→ RECORDS PROVIDED:
■ ■ ■ ■ ■ ■ ■
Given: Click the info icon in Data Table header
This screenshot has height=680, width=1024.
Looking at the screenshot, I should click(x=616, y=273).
■ ■ ■ ■ ■ ■ ■
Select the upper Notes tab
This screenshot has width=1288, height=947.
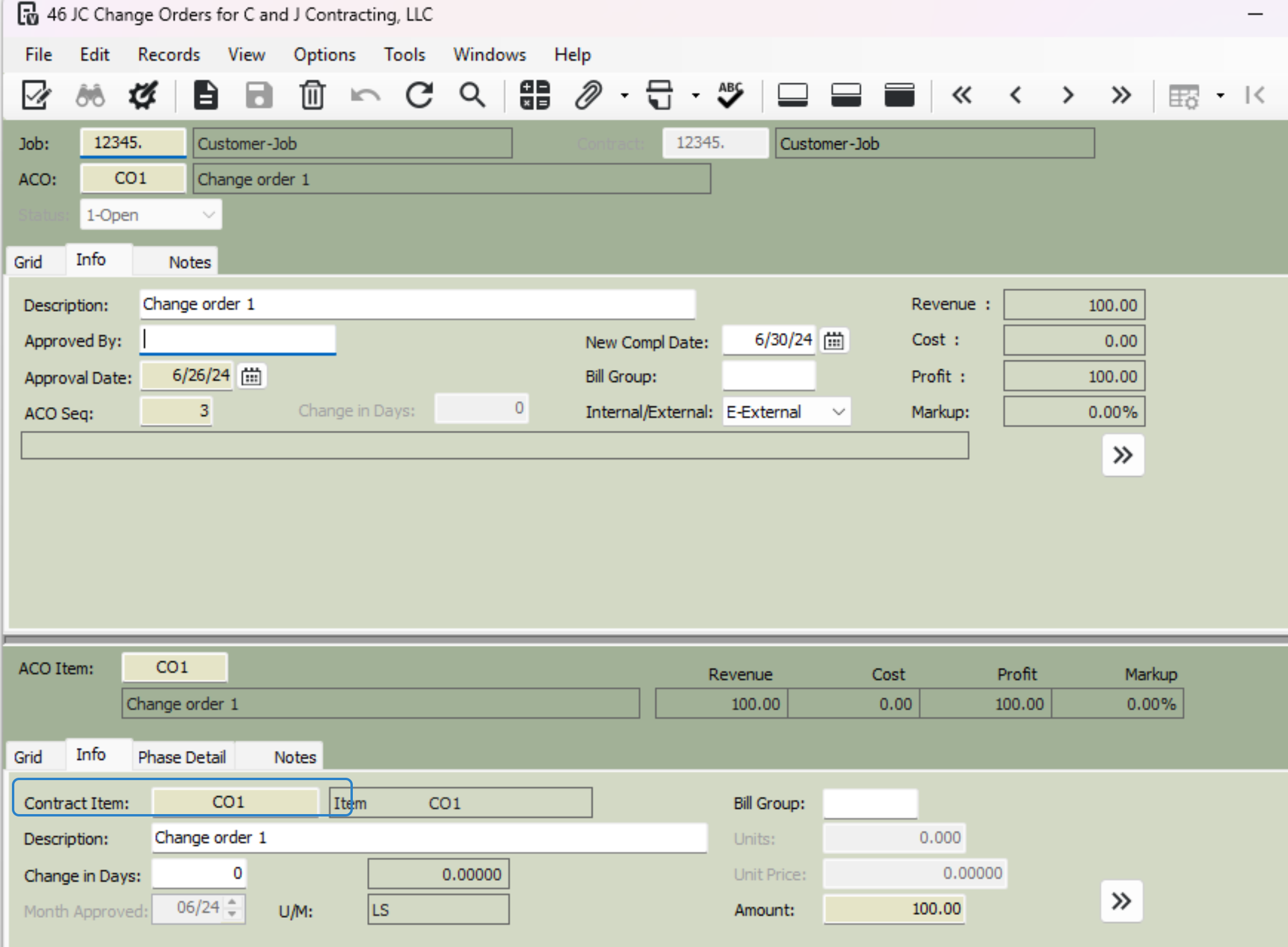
■ ■ ■ ■ ■ ■ ■
→ EXERCISE GOAL:
Turn the material from the line containing "Given: Click the" through the line containing "Looking at the", both included, into a numbered list with blank lines left out.

→ SOLUTION TO THIS EXERCISE:
1. Given: Click the info icon in Data Table header
2. This screenshot has height=680, width=1024.
3. Looking at the screenshot, I should click(x=616, y=273).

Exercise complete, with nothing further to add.